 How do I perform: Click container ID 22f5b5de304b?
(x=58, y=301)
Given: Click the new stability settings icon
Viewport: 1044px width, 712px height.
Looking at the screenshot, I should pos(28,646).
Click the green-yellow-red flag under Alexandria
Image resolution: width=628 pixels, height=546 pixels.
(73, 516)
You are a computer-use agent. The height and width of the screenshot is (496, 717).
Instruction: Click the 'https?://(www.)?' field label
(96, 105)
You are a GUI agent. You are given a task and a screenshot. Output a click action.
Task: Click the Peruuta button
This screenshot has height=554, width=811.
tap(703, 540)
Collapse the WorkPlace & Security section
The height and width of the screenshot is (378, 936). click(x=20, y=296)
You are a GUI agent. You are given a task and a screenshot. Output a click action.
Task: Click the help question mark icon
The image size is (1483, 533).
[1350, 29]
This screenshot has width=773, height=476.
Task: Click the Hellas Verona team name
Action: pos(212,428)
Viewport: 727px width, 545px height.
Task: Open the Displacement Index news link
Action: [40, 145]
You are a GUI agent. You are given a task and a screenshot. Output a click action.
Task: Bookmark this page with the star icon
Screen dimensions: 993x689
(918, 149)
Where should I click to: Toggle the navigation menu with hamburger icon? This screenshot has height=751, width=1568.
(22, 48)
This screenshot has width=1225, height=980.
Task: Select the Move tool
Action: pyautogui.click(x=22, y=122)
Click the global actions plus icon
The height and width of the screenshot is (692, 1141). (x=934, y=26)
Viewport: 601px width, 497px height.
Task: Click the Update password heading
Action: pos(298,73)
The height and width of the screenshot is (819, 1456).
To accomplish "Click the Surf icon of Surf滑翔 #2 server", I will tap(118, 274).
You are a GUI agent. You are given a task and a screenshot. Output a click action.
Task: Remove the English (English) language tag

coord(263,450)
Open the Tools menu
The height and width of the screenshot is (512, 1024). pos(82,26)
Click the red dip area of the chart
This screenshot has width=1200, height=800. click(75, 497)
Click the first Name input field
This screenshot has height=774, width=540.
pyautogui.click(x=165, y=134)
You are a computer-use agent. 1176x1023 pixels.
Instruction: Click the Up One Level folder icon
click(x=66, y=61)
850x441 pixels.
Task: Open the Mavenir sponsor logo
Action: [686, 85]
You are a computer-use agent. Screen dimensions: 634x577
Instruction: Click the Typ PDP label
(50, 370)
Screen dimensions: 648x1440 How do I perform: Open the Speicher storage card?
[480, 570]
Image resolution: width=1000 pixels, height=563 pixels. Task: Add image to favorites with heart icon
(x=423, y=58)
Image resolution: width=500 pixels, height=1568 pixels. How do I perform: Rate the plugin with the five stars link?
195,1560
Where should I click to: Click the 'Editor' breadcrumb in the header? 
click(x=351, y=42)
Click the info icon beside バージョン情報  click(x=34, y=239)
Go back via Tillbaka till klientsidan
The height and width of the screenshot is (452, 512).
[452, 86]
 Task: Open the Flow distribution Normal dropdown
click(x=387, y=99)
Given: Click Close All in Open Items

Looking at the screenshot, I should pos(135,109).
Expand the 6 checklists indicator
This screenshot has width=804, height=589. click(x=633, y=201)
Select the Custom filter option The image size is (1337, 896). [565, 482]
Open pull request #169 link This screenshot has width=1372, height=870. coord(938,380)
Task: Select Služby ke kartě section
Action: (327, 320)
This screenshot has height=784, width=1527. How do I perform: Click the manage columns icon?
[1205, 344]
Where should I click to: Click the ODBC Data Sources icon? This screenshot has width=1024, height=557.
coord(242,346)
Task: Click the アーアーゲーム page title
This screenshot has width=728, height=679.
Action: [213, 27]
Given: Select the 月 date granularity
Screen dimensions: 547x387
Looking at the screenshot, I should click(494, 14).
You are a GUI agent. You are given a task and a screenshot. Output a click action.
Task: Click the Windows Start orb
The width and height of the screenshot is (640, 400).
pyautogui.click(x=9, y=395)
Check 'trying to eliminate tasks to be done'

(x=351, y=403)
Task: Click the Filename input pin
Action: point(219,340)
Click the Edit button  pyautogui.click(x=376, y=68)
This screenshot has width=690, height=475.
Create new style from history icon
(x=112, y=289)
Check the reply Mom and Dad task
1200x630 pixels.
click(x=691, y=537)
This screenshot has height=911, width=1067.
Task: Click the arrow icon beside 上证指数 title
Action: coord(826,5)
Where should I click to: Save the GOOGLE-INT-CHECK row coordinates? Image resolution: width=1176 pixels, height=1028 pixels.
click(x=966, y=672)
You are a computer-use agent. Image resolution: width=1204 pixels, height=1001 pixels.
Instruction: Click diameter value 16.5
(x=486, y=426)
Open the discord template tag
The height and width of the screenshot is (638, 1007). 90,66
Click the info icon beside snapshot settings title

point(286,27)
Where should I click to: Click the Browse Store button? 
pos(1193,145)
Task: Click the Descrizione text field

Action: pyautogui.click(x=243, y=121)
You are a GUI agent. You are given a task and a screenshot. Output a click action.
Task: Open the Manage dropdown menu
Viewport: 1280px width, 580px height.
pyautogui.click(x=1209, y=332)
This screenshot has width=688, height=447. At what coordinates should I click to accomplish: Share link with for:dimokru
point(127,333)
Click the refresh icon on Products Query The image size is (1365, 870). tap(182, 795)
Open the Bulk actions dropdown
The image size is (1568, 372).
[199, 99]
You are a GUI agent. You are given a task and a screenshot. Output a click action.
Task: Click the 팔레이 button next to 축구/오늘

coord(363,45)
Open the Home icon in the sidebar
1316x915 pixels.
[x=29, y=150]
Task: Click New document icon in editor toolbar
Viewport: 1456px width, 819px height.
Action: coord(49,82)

———

**Task instructions:** Swap every "GUI agent" in the listing above for "screen agent", and give the whole listing again with nothing else changed.

**Written answer:**
 How do I perform: Click container ID 22f5b5de304b?
(x=58, y=301)
Given: Click the new stability settings icon
Viewport: 1044px width, 712px height.
Looking at the screenshot, I should pos(28,646).
Click the green-yellow-red flag under Alexandria
Image resolution: width=628 pixels, height=546 pixels.
(73, 516)
You are a computer-use agent. The height and width of the screenshot is (496, 717).
Instruction: Click the 'https?://(www.)?' field label
(96, 105)
You are a screen agent. You are given a task and a screenshot. Output a click action.
Task: Click the Peruuta button
This screenshot has height=554, width=811.
tap(703, 540)
Collapse the WorkPlace & Security section
The height and width of the screenshot is (378, 936). click(x=20, y=296)
You are a screen agent. You are given a task and a screenshot. Output a click action.
Task: Click the help question mark icon
The image size is (1483, 533).
[1350, 29]
This screenshot has width=773, height=476.
Task: Click the Hellas Verona team name
Action: pos(212,428)
Viewport: 727px width, 545px height.
Task: Open the Displacement Index news link
Action: [40, 145]
You are a screen agent. You are given a task and a screenshot. Output a click action.
Task: Bookmark this page with the star icon
Screen dimensions: 993x689
(918, 149)
Where should I click to: Toggle the navigation menu with hamburger icon? This screenshot has height=751, width=1568.
(22, 48)
This screenshot has width=1225, height=980.
Task: Select the Move tool
Action: pyautogui.click(x=22, y=122)
Click the global actions plus icon
The height and width of the screenshot is (692, 1141). (x=934, y=26)
Viewport: 601px width, 497px height.
Task: Click the Update password heading
Action: pos(298,73)
The height and width of the screenshot is (819, 1456).
To accomplish "Click the Surf icon of Surf滑翔 #2 server", I will tap(118, 274).
You are a screen agent. You are given a task and a screenshot. Output a click action.
Task: Remove the English (English) language tag

coord(263,450)
Open the Tools menu
The height and width of the screenshot is (512, 1024). pos(82,26)
Click the red dip area of the chart
This screenshot has width=1200, height=800. click(75, 497)
Click the first Name input field
This screenshot has height=774, width=540.
pyautogui.click(x=165, y=134)
You are a computer-use agent. 1176x1023 pixels.
Instruction: Click the Up One Level folder icon
click(x=66, y=61)
850x441 pixels.
Task: Open the Mavenir sponsor logo
Action: [686, 85]
You are a computer-use agent. Screen dimensions: 634x577
Instruction: Click the Typ PDP label
(50, 370)
Screen dimensions: 648x1440 How do I perform: Open the Speicher storage card?
[480, 570]
Image resolution: width=1000 pixels, height=563 pixels. Task: Add image to favorites with heart icon
(x=423, y=58)
Image resolution: width=500 pixels, height=1568 pixels. How do I perform: Rate the plugin with the five stars link?
195,1560
Where should I click to: Click the 'Editor' breadcrumb in the header? 
click(x=351, y=42)
Click the info icon beside バージョン情報  click(x=34, y=239)
Go back via Tillbaka till klientsidan
The height and width of the screenshot is (452, 512).
[452, 86]
 Task: Open the Flow distribution Normal dropdown
click(x=387, y=99)
Given: Click Close All in Open Items

Looking at the screenshot, I should pos(135,109).
Expand the 6 checklists indicator
This screenshot has width=804, height=589. click(x=633, y=201)
Select the Custom filter option The image size is (1337, 896). [565, 482]
Open pull request #169 link This screenshot has width=1372, height=870. coord(938,380)
Task: Select Služby ke kartě section
Action: (327, 320)
This screenshot has height=784, width=1527. How do I perform: Click the manage columns icon?
[1205, 344]
Where should I click to: Click the ODBC Data Sources icon? This screenshot has width=1024, height=557.
coord(242,346)
Task: Click the アーアーゲーム page title
This screenshot has width=728, height=679.
Action: [213, 27]
Given: Select the 月 date granularity
Screen dimensions: 547x387
Looking at the screenshot, I should click(494, 14).
You are a screen agent. You are given a task and a screenshot. Output a click action.
Task: Click the Windows Start orb
The width and height of the screenshot is (640, 400).
pyautogui.click(x=9, y=395)
Check 'trying to eliminate tasks to be done'

(x=351, y=403)
Task: Click the Filename input pin
Action: point(219,340)
Click the Edit button  pyautogui.click(x=376, y=68)
This screenshot has width=690, height=475.
Create new style from history icon
(x=112, y=289)
Check the reply Mom and Dad task
1200x630 pixels.
click(x=691, y=537)
This screenshot has height=911, width=1067.
Task: Click the arrow icon beside 上证指数 title
Action: coord(826,5)
Where should I click to: Save the GOOGLE-INT-CHECK row coordinates? Image resolution: width=1176 pixels, height=1028 pixels.
click(x=966, y=672)
You are a computer-use agent. Image resolution: width=1204 pixels, height=1001 pixels.
Instruction: Click diameter value 16.5
(x=486, y=426)
Open the discord template tag
The height and width of the screenshot is (638, 1007). 90,66
Click the info icon beside snapshot settings title

point(286,27)
Where should I click to: Click the Browse Store button? 
pos(1193,145)
Task: Click the Descrizione text field

Action: pyautogui.click(x=243, y=121)
You are a screen agent. You are given a task and a screenshot. Output a click action.
Task: Open the Manage dropdown menu
Viewport: 1280px width, 580px height.
pyautogui.click(x=1209, y=332)
This screenshot has width=688, height=447. At what coordinates should I click to accomplish: Share link with for:dimokru
point(127,333)
Click the refresh icon on Products Query The image size is (1365, 870). tap(182, 795)
Open the Bulk actions dropdown
The image size is (1568, 372).
[199, 99]
You are a screen agent. You are given a task and a screenshot. Output a click action.
Task: Click the 팔레이 button next to 축구/오늘

coord(363,45)
Open the Home icon in the sidebar
1316x915 pixels.
[x=29, y=150]
Task: Click New document icon in editor toolbar
Viewport: 1456px width, 819px height.
Action: coord(49,82)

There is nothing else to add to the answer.